[WHAT IS ASKED]
**a.** Render this sentence from the passage on government into French: "We respect the Great Charter more than the laws of Solon."
**b.** Answer briefly from the passage on government:
(i) In the happiest state of society, where does supreme power reside?
(ii) Which two cities mark the range of governments from despotism to democracy?
(iii) Which two names open and close the list of warriors and statesmen who founded or preserved the constitution?
**c.** Transcribe part of the passage on government, beginning at the words "Hence it may" and stopping after "the best possible.".

[GIVEN TEXT]
-=-=-
Hence it may be concluded that the happiest state of society is that in which supreme power resides in the whole body of a well-informed people. This is an imaginary, perhaps an unattainable, state of things. Yet, in some measure, we may approximate to it; and he alone deserves the name of a great statesman, whose principle it is to extend the power of the people in proportion to the extent of their knowledge, and to give them every facility for obtaining such a degree of knowledge as may render it safe to trust them with absolute power. In the mean time, it is dangerous to praise or condemn constitutions in the abstract; since, from the despotism of St. Petersburg to the democracy of Washington, there is scarcely a form of government which might not, at least in some hypothetical case, be the best possible.

We have classical associations and great names of our own which we can confidently oppose to the most splendid of ancient times. Senate has not to our ears a sound so venerable as Parliament. We respect the Great Charter more than the laws of Solon. The Capitol and the Forum impress us with less awe than our own Westminster Hall and Westminster Abbey... The list of warriors and statesmen by whom our constitution was founded or preserved, from De Montfort down to Fox, may well stand a comparison with the Fasti of Rome. The dying thanksgiving of Sydney is as noble as the libation which Thrasea poured to Liberating Jove: and we think with far less pleasure of Cato tearing out his entrails than of Russell saying, as he turned away from his wife, that the bitterness of death was past.
-=-=-
A data block
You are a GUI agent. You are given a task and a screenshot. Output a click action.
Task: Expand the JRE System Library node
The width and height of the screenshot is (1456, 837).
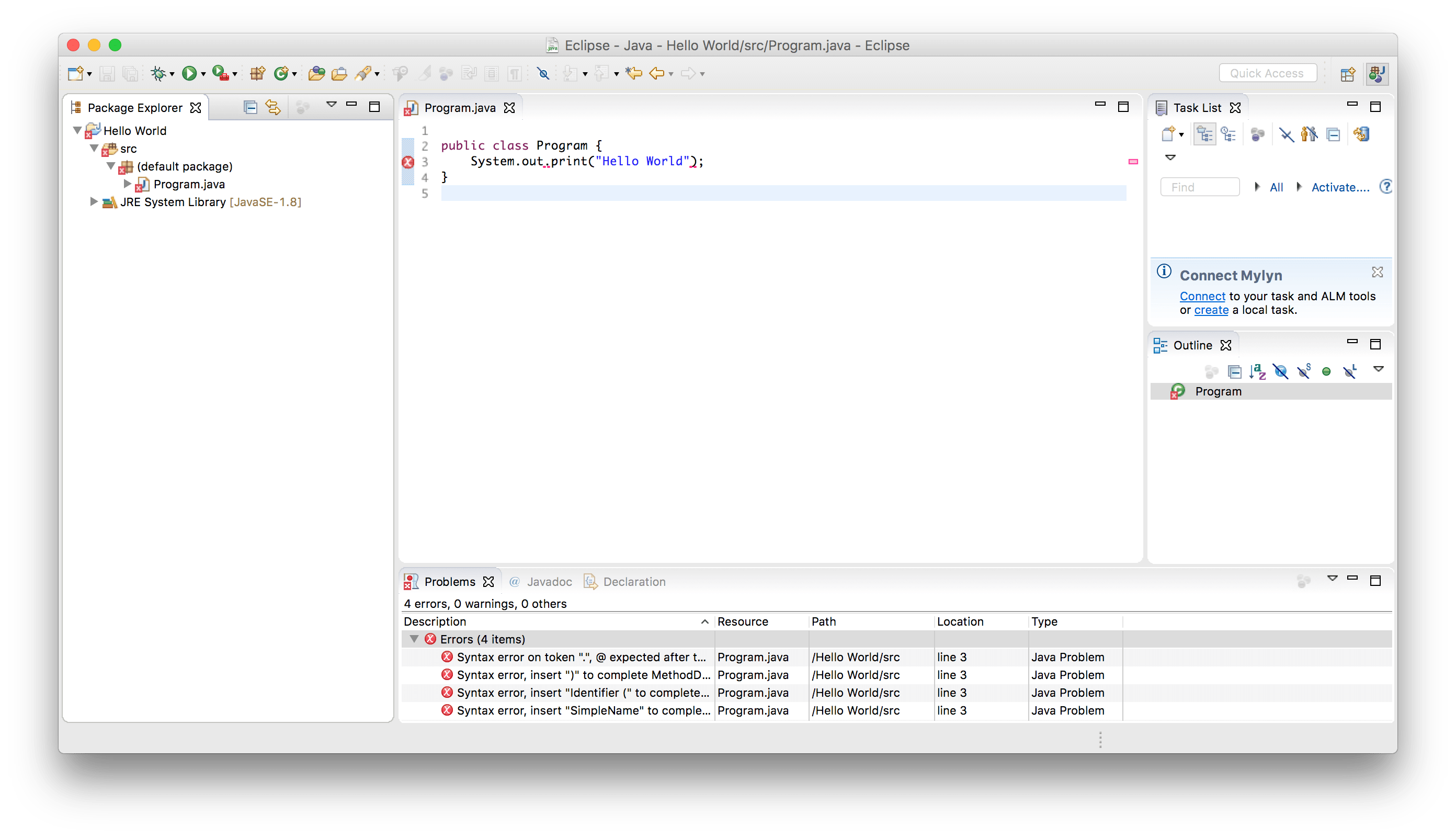pos(93,202)
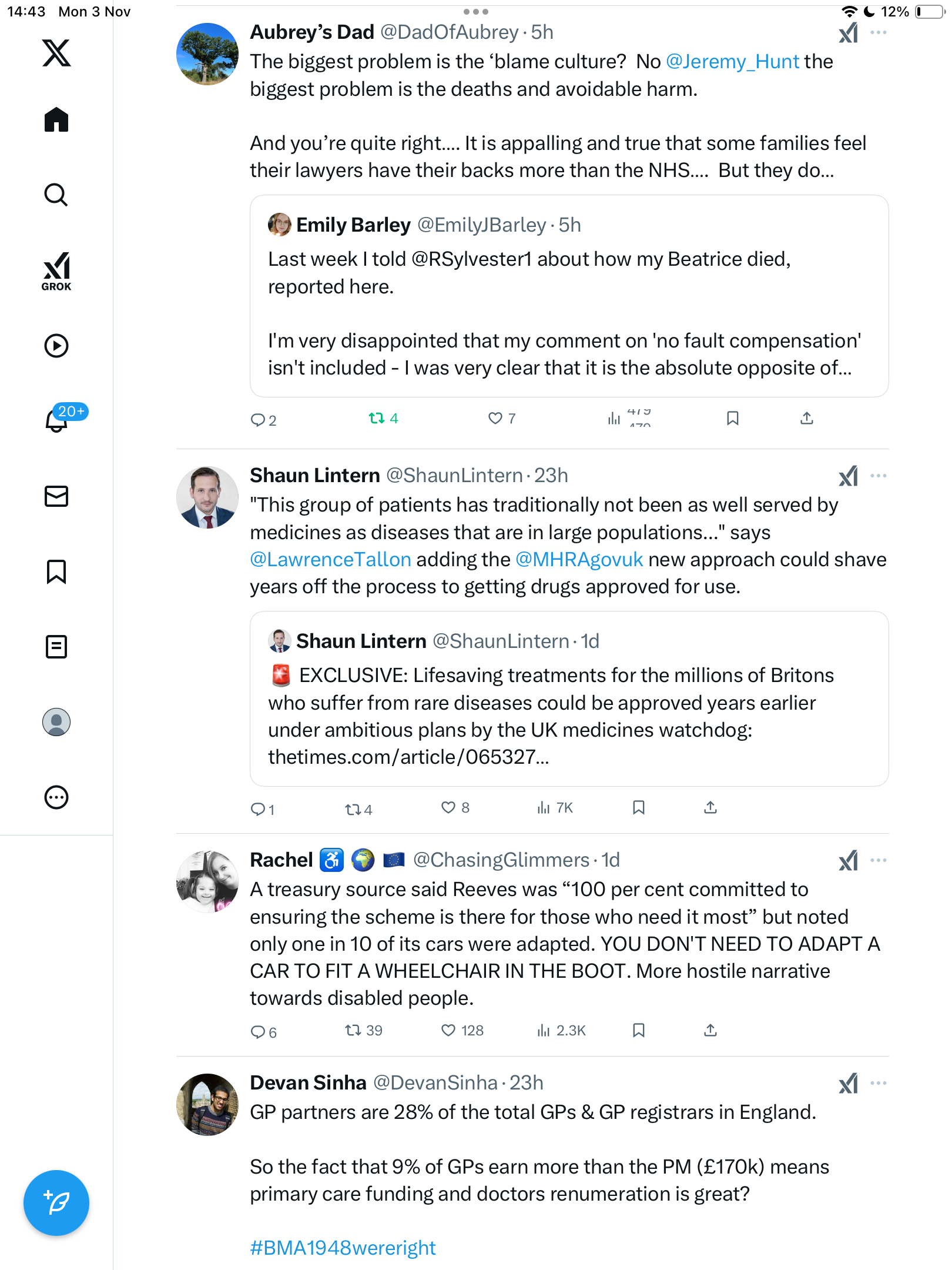Image resolution: width=952 pixels, height=1270 pixels.
Task: Open the Lists sidebar icon
Action: [56, 647]
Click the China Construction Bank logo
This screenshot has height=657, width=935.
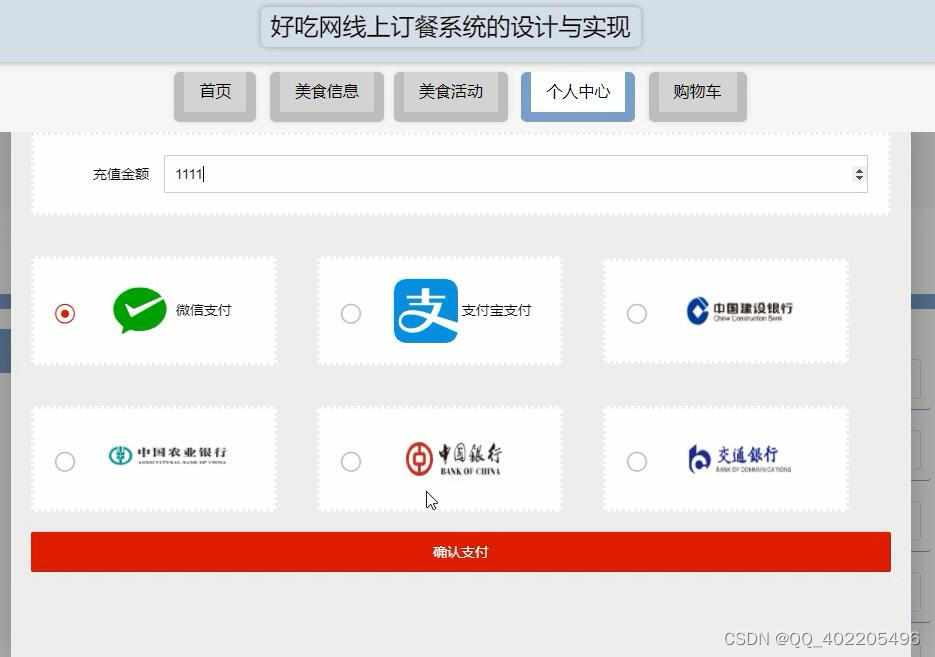(x=738, y=310)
-=-=-
[ANSWERS FOR THE TASKS]
**a.** Nous respectons la Grande Charte plus que les lois de Solon.

**b.**
(i) In the whole body of a well-informed people.
(ii) St. Petersburg and Washington.
(iii) De Montfort and Fox.

**c.**
Hence it may be concluded that the happiest state of society is that in which supreme power resides in the whole body of a well-informed people. This is an imaginary, perhaps an unattainable, state of things. Yet, in some measure, we may approximate to it; and he alone deserves the name of a great statesman, whose principle it is to extend the power of the people in proportion to the extent of their knowledge, and to give them every facility for obtaining such a degree of knowledge as may render it safe to trust them with absolute power. In the mean time, it is dangerous to praise or condemn constitutions in the abstract; since, from the despotism of St. Petersburg to the democracy of Washington, there is scarcely a form of government which might not, at least in some hypothetical case, be the best possible.